Real-world uses for computer vision

So, computer vision — machines seeing images — sounds like it could be very useful in the real world. And indeed it is. Here are some examples.

Healthcare: In medical imaging, computer vision assists in diagnosing diseases by analyzing X-rays, MRIs, and CT scans. It can detect anomalies, measure growths, and track changes over time, aiding healthcare professionals in making informed decisions.

Automotive: Autonomous vehicles rely heavily on computer vision to navigate and interpret the environment. Vision systems identify road signs, detect pedestrians, and monitor traffic conditions, ensuring safe and efficient driving.
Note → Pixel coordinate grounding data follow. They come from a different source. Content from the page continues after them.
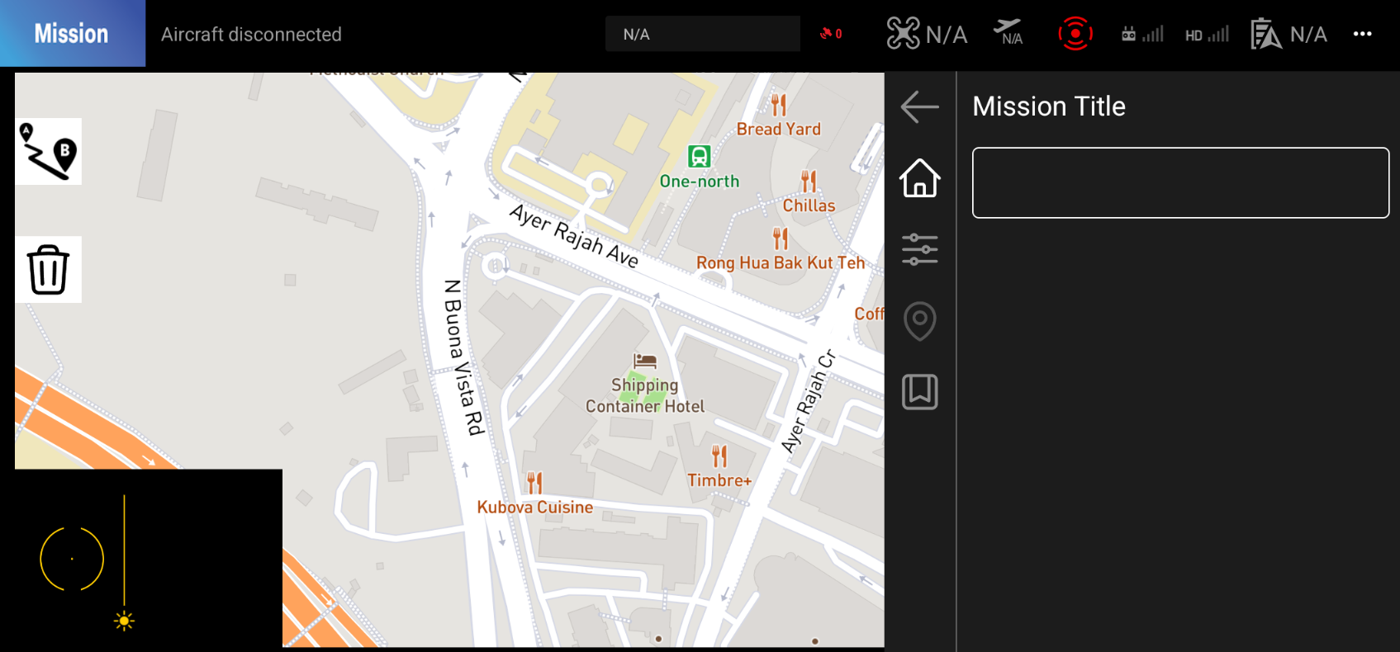Click the trash can delete icon
1400x652 pixels.
click(x=49, y=269)
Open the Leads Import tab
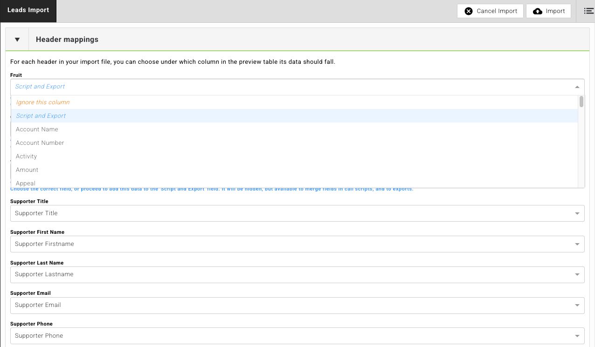The image size is (595, 347). click(x=28, y=11)
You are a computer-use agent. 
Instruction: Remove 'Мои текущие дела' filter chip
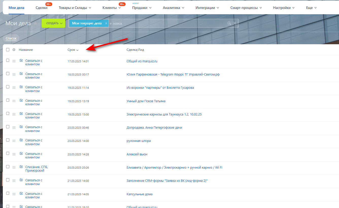pos(106,23)
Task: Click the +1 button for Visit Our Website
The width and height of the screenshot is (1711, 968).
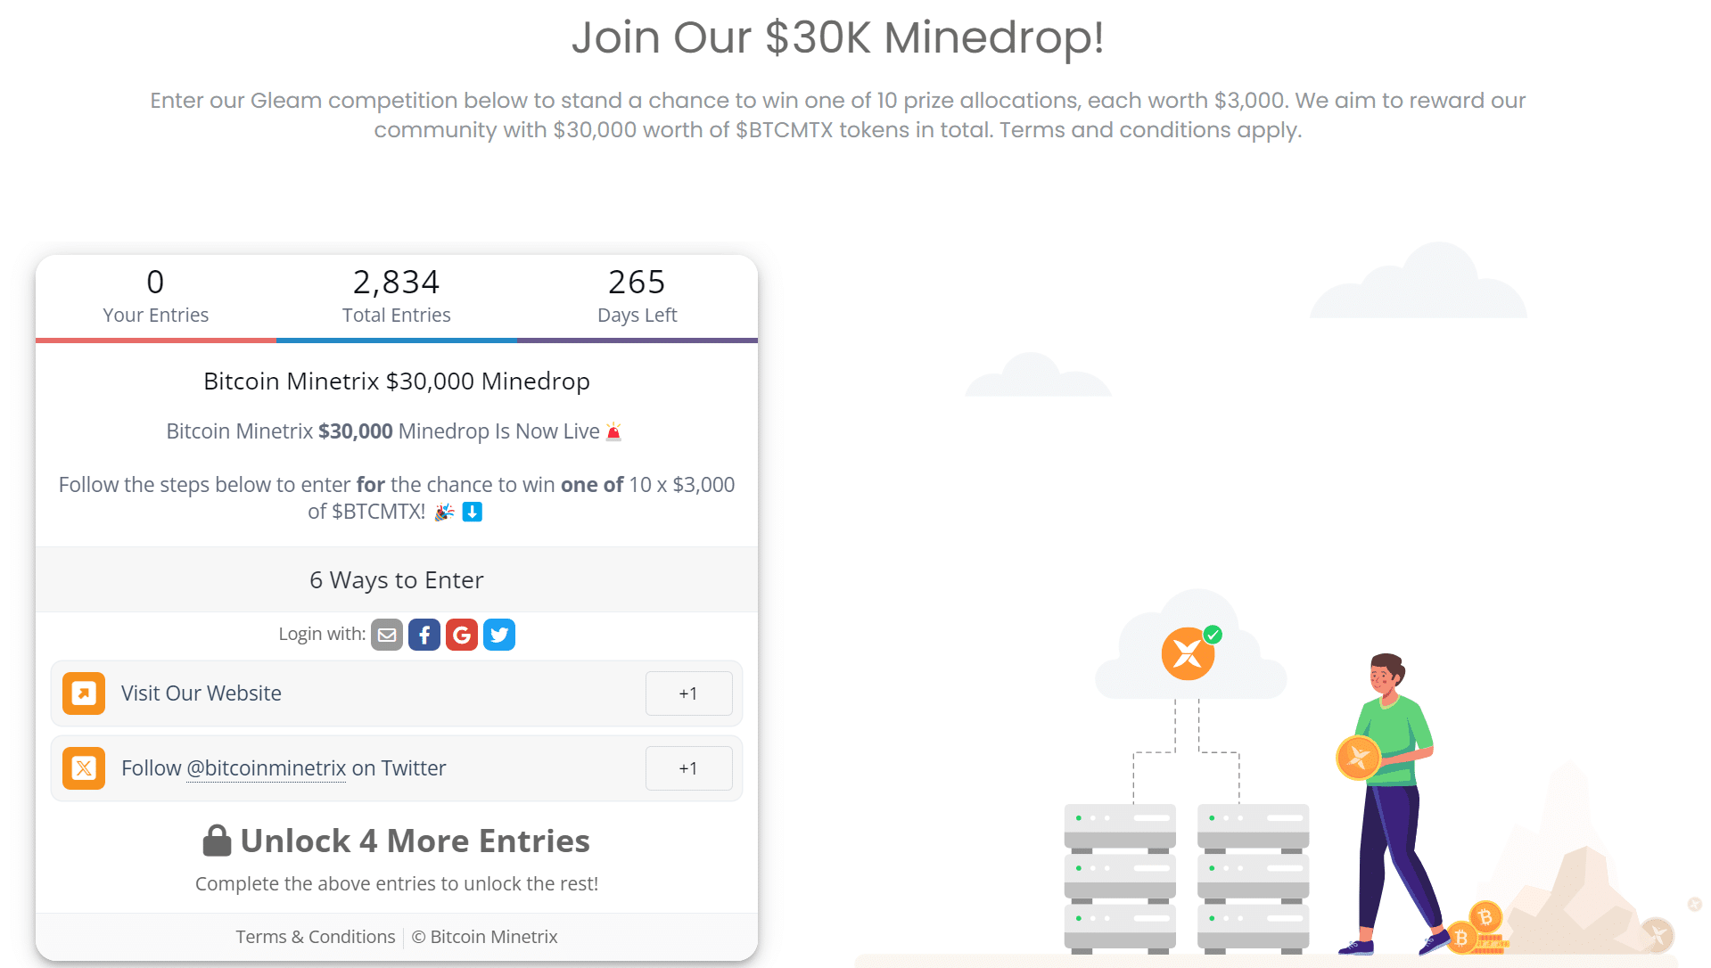Action: click(x=688, y=693)
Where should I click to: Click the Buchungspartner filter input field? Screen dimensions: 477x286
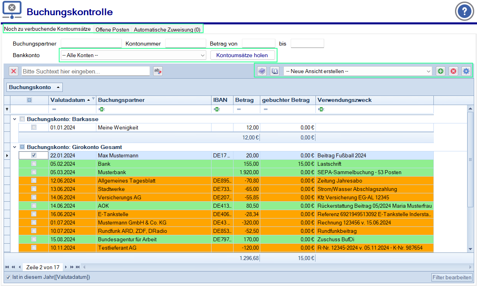pyautogui.click(x=91, y=44)
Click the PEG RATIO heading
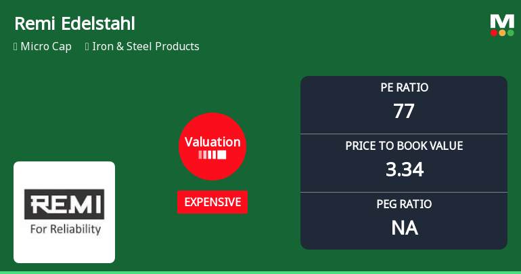The height and width of the screenshot is (274, 521). coord(404,204)
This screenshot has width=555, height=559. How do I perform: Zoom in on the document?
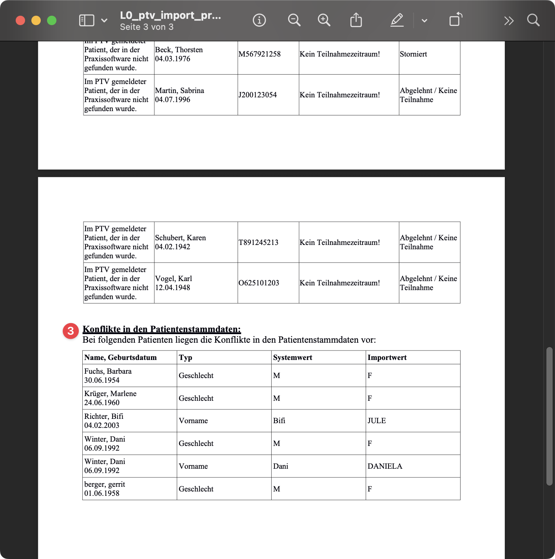point(324,20)
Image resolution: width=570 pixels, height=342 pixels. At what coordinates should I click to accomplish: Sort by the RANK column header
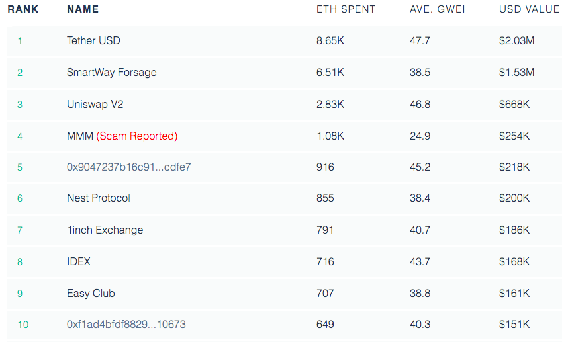(23, 9)
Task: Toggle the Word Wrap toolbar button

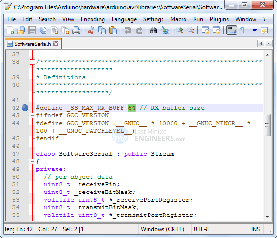Action: click(231, 30)
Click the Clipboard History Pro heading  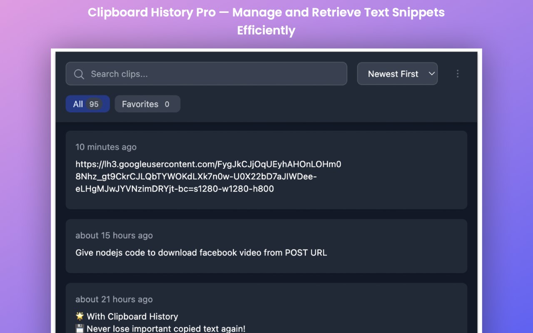coord(152,12)
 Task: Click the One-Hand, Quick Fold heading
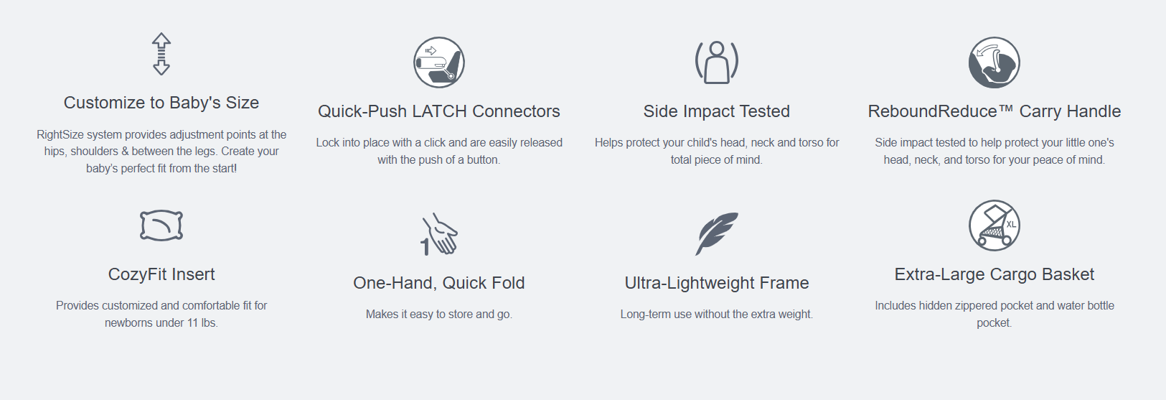point(439,283)
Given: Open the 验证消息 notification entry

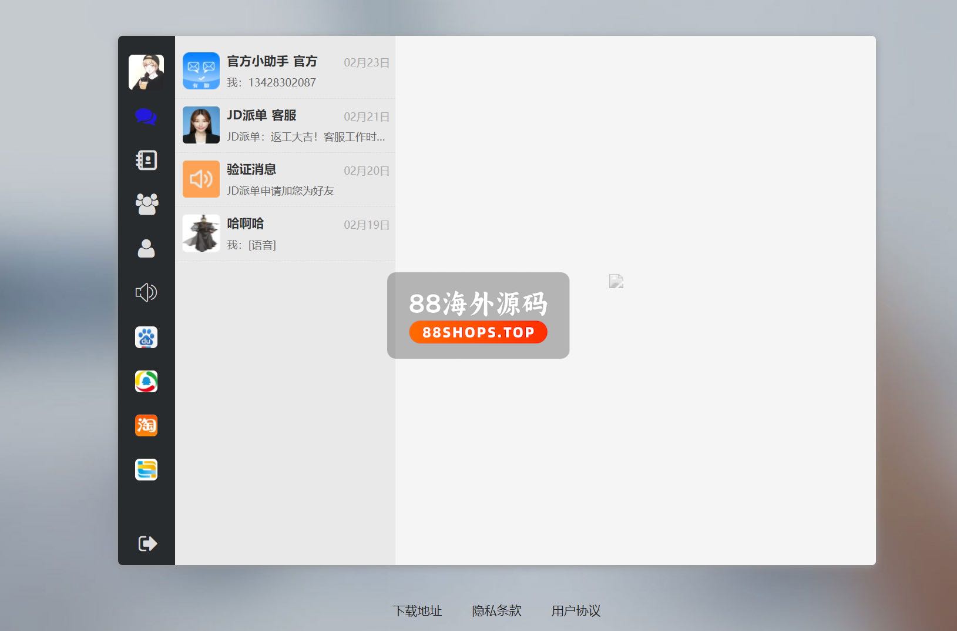Looking at the screenshot, I should 285,179.
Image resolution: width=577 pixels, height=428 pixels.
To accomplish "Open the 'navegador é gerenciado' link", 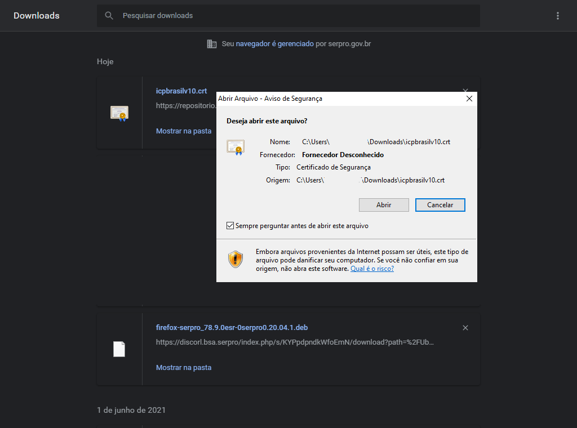I will click(274, 44).
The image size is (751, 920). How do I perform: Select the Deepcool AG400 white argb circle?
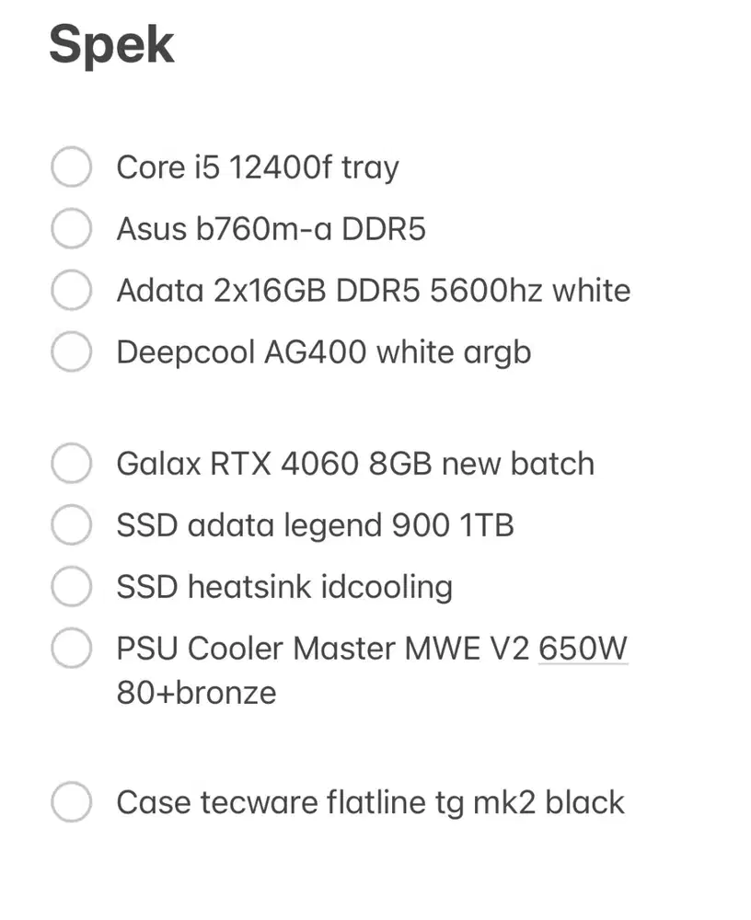[71, 351]
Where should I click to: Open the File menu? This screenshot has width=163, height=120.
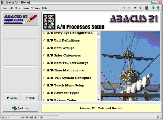point(5,8)
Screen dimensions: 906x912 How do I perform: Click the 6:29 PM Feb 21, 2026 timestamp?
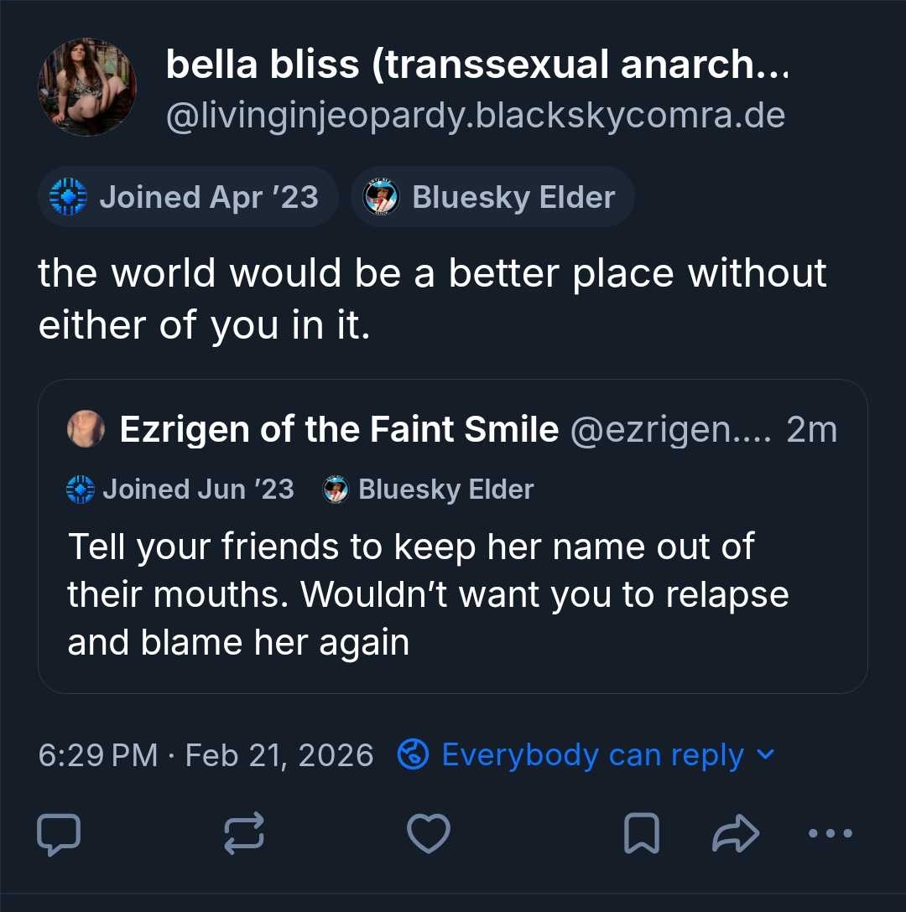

Retail: Computer vision enhances the shopping experience by enabling features like virtual try-ons and automated checkout systems. It also helps in inventory management by monitoring stock levels and detecting misplaced items.

Security: In physical security and surveillance, computer vision identifies and tracks individuals, detects unusual activities, and analyzes crowd behavior. Facial recognition systems enhance security by verifying identities and granting access to authorized personnel. (Now, the legal and privacy ramifications of how this is used — that’s a different topic.)

Agriculture: Vision technology monitors crop health, detects diseases, and assesses soil conditions. Drones equipped with cameras provide valuable insights into large farming areas, optimizing resource allocation and improving yield.

What's next in computer vision?

The latest trends in computer vision are focused on three research domains: Agentic AI, spatial computing and multimodal LLMs.

• Agentic AI relies on computer vision algorithms to perform vision-based tasks. Think robot navigation. With vision-based systems, machines can smartly interact with the surrounding environment.
• Spatial computing is focused on understanding the environment space. Think digital twins: 3D models of ancient buildings from a camera input.
• Multimodal LLMs combine intelligence from visual data, text, speech, audio, and other formats. It can interface with a machine or human for interactive applications as visual agents, such as Google Gemini and the latest OpenAI models.